See description under subject CSB.100[J].Preference to first-year CSB PhD students.

C. Burge

7.930[J] Research Experience in Biopharma

Same subject as 20.930[J]
Prereq: None
G (Fall)
2-10-0 units

See description under subject 20.930[J].

S. Clarke

7.931 Independent Study in Biology

Prereq: Permission of instructor
G (Fall, Spring)
Units arranged [P/D/F]
Can be repeated for credit.

Program of study or research to be arranged with a department faculty member.

Staff

7.932 Independent Study in Biology

Prereq: Permission of instructor
G (Fall, Spring)
Units arranged
Can be repeated for credit.

Program of study or research to be arranged with a department faculty member.

Staff

7.933 Research Rotations in Biology

Prereq: Permission of instructor
G (Fall, Spring)
Units arranged [P/D/F]
Can be repeated for credit.

Introduces students to faculty participating in the Biology graduate program through a series of lab rotations, which provide broad exposure to biology research at MIT. Students select a lab for thesis research by the end of their first year.Limited to students in the Biology graduate program.

Staff

7.934 Teaching Experience in Biology

Prereq: Permission of instructor
G (Fall, Spring)
Units arranged [P/D/F]

For qualified graduate students in the Biology graduate program interested in teaching. Classroom or laboratory teaching under the supervision of a faculty member.

Staff

7.935 Responsible Conduct in Biology

Prereq: Permission of instructor
G (Fall)
Units arranged [P/D/F]

Sessions focus on the responsible conduct of science. Considers recordkeeping and reporting; roles of mentor and mentee; authorship, review, and confidentiality; resolving conflicts; misfeasance and malfeasance; collaborations, competing interests, and intellectual property; and proper practices in the use of animal and human subjects.Limited to second-year graduate students in Biology.

Staff

7.941 Research Problems

Prereq: Permission of instructor
G (Fall, Summer)
Units arranged [P/D/F]
Can be repeated for credit.

Directed research in a field of biological science, but not contributory to graduate thesis.

Consult Biology Education Office

7.942 Research Problems

Prereq: Permission of instructor
G (Spring)
Units arranged [P/D/F]
Can be repeated for credit.

Directed research in a field of biological science, but not contributory to graduate thesis.

Consult Biology Education Office

7.95 Cancer Biology

Prereq: 7.85, permission of instructor
G (Spring)
3-0-9 units

Advanced seminar involving intensive analysis of historical and current developments in cancer biology.
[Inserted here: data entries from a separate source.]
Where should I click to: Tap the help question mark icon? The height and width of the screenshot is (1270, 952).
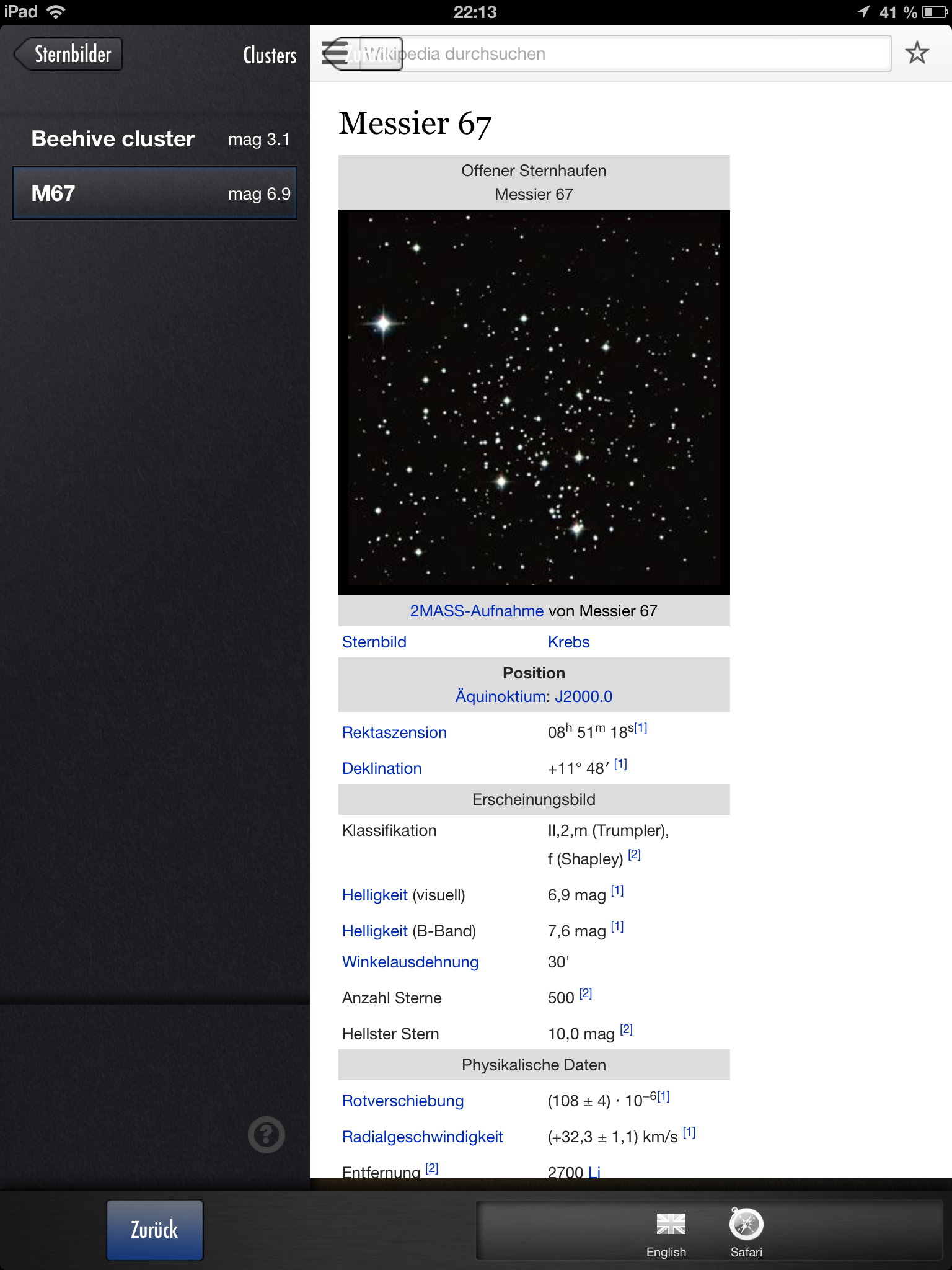click(266, 1135)
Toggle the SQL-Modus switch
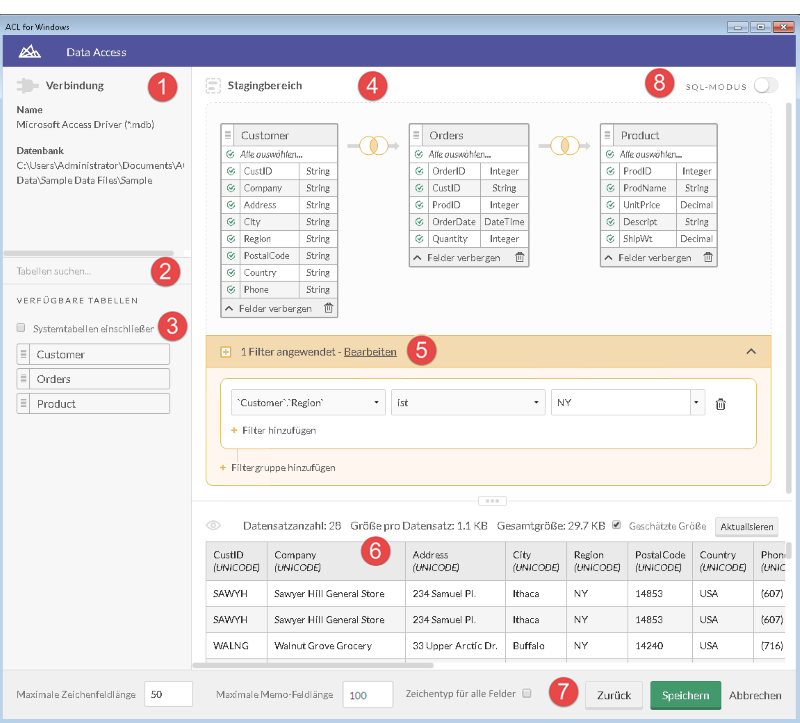 pyautogui.click(x=766, y=86)
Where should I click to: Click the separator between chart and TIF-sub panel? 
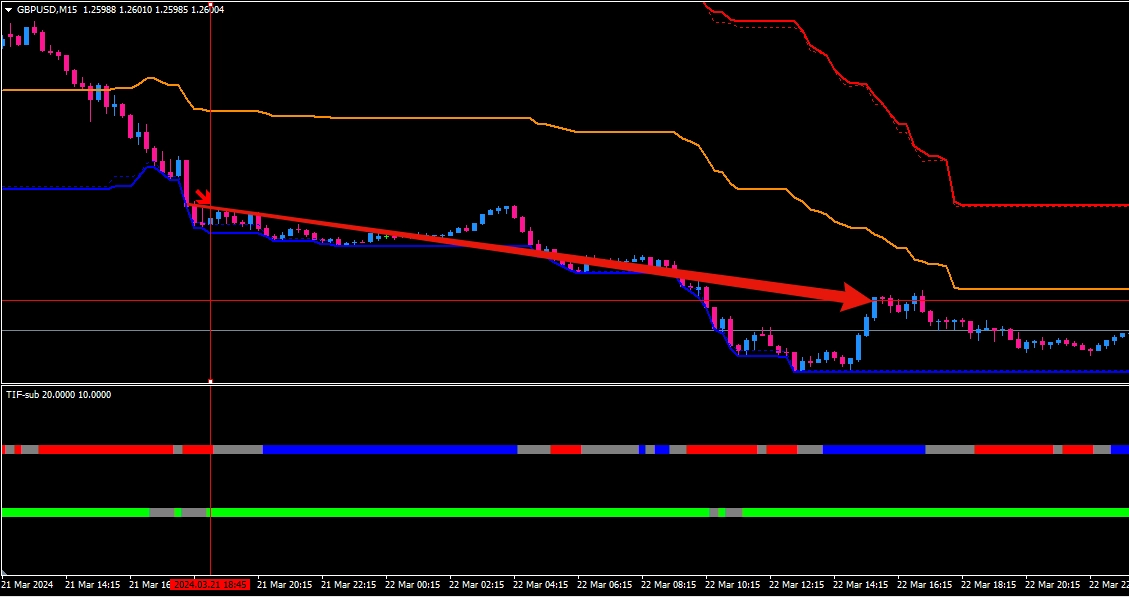[x=564, y=384]
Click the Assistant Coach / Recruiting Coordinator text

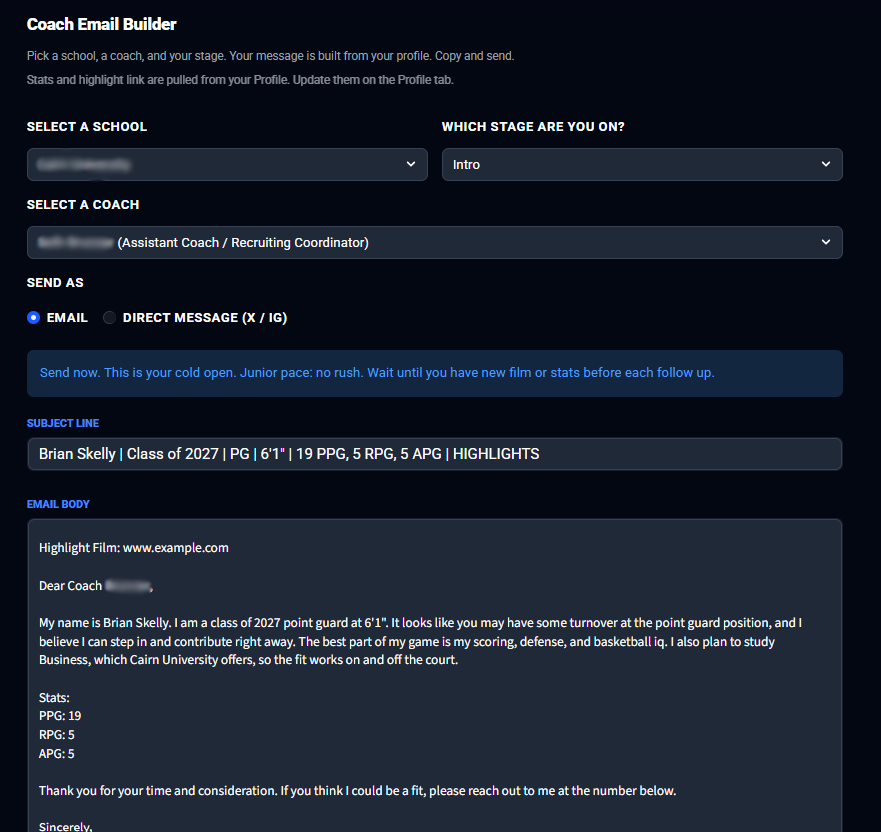pos(243,243)
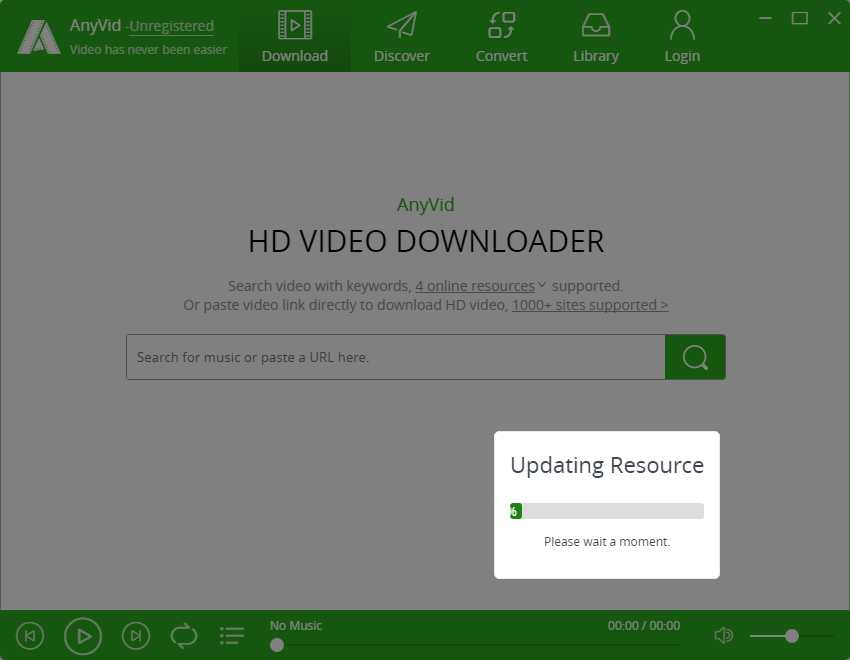This screenshot has height=660, width=850.
Task: Click the Unregistered link to register
Action: [x=170, y=26]
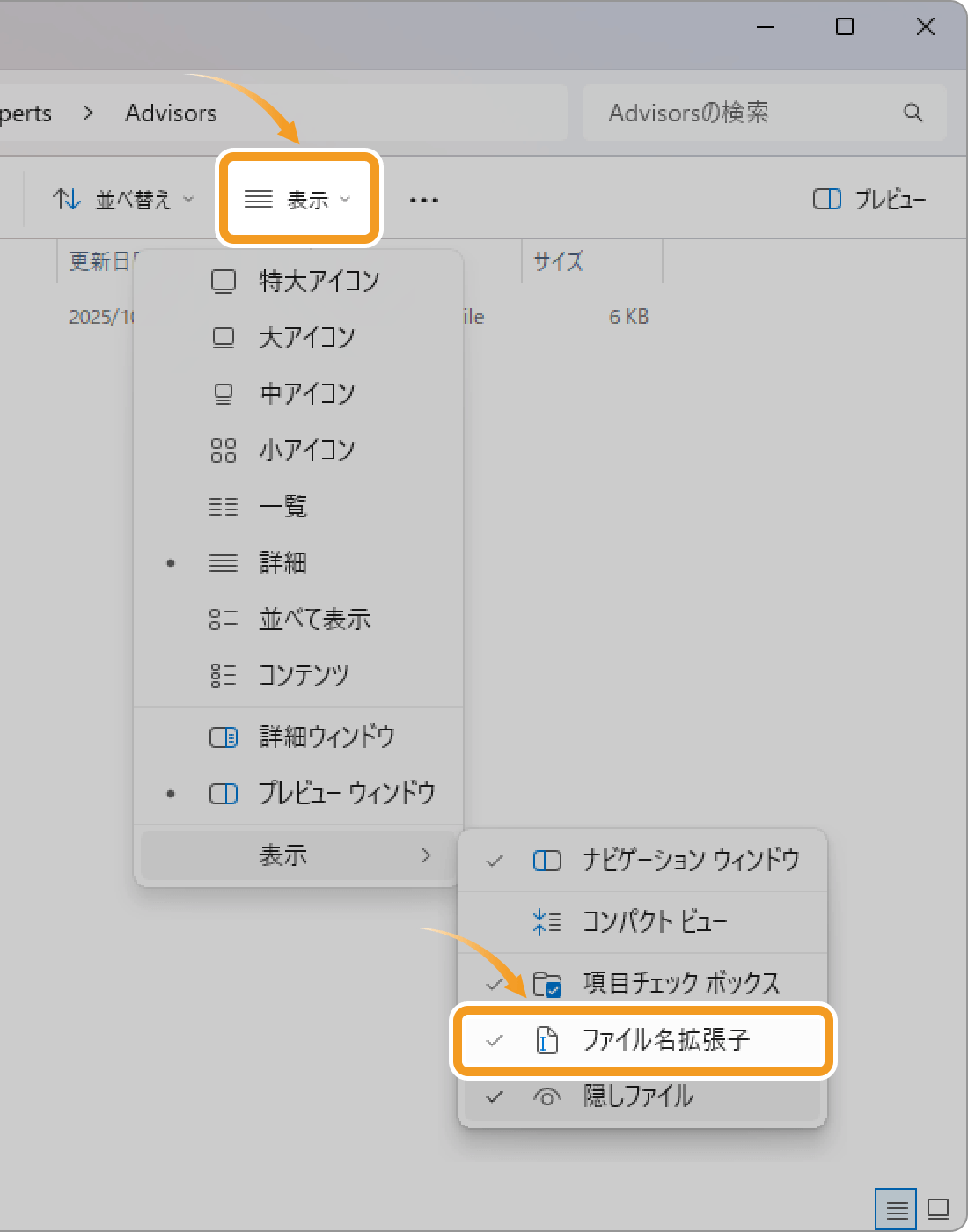Image resolution: width=968 pixels, height=1232 pixels.
Task: Click the search magnifier icon
Action: tap(913, 113)
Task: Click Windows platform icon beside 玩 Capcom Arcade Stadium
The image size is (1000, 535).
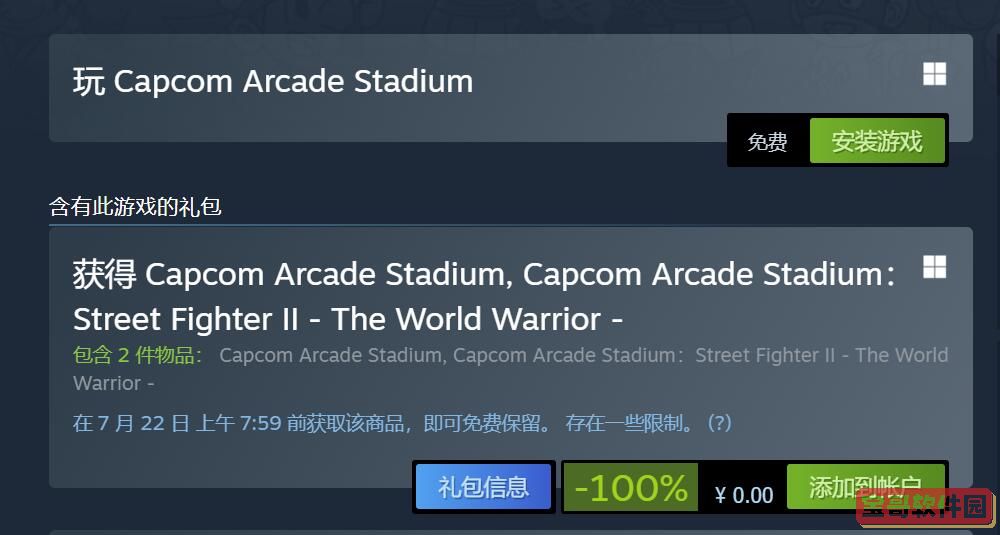Action: tap(934, 74)
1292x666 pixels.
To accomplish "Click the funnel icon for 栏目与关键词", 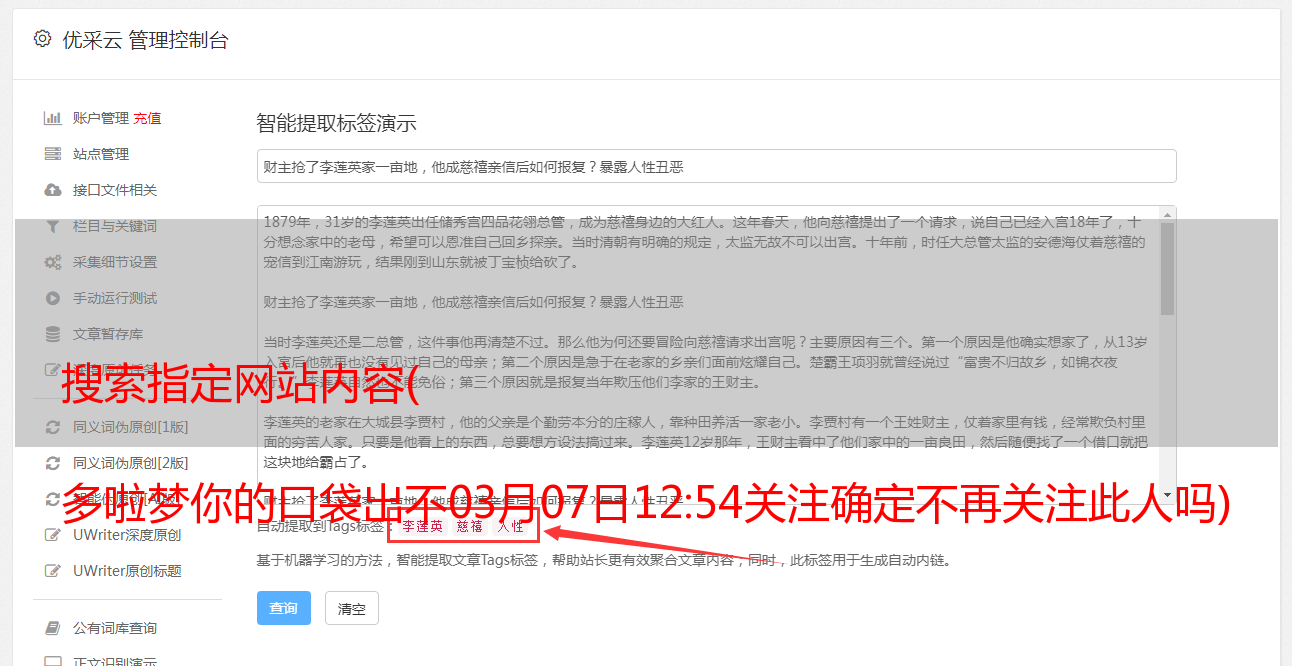I will (53, 226).
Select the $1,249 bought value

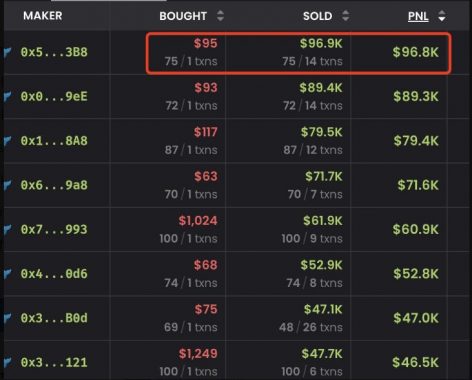click(198, 354)
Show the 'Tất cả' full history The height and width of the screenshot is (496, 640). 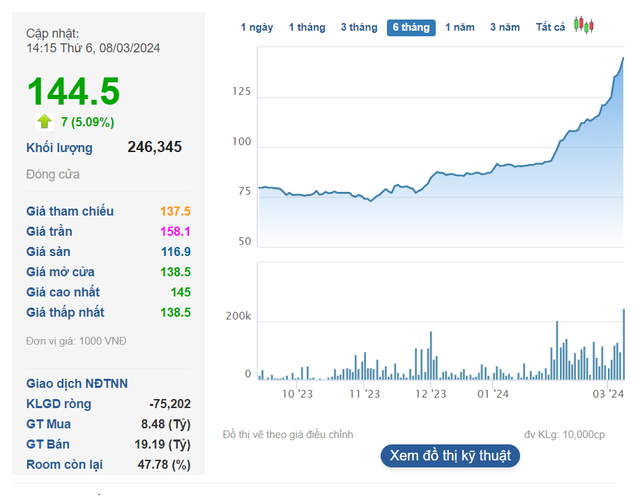550,27
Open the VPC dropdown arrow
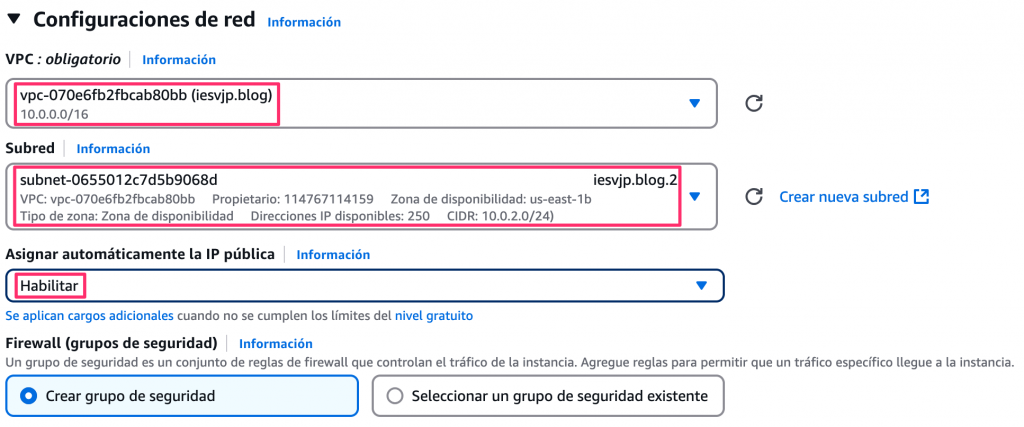 [695, 103]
Topics address principles of apoptosis, principles of cancer biology, cancer genetics, cancer cell metabolism, tumor immunology, and therapy. Detailed analysis of research literature, including important reports published in recent years.Enrollment limited.

R. Weinberg, O. Yilmaz

7.98[J] Neural Plasticity in Learning and Memory

Same subject as 9.301[J]
Prereq: Permission of instructor
G (Spring)
3-0-6 units

See description under subject 9.301[J].Juniors and seniors require instructor's permission.

S. Tonegawa, W. Quinn

7.S930 Special Subject in Biology

Prereq: Permission of instructor
G (Fall, Spring, Summer)
Units arranged [P/D/F]
Can be repeated for credit.

Covers material in various fields of biology not offered by the regular subjects of instruction.

Staff

7.S931 Special Subject in Biology

Prereq: Permission of instructor
G (Fall, Spring, Summer)
Units arranged [P/D/F]
Can be repeated for credit.

Covers material in various fields of biology not offered by the regular subjects of instruction.

Staff

7.S932 Special Subject in Biology

Prereq: Permission of instructor
G (Fall, IAP, Spring)
Not offered regularly; consult department

Units arranged [P/D/F]
Can be repeated for credit.

Covers material in various fields of biology not offered by the regular subjects of instruction.

Staff

7.S939 Special Subject in Biology

Prereq: Permission of instructor
G (Fall, IAP, Spring)
Not offered regularly; consult department

Units arranged
Can be repeated for credit.

Covers material in various fields of biology not offered by the regular subjects of instruction.

Staff

7.THG Graduate Biology Thesis

Prereq: Permission of instructor
G (Fall, IAP, Spring, Summer)
Units arranged
Can be repeated for credit.

Program of research leading to the writing of a Ph.D. thesis; to be arranged by the student and an appropriate MIT faculty member.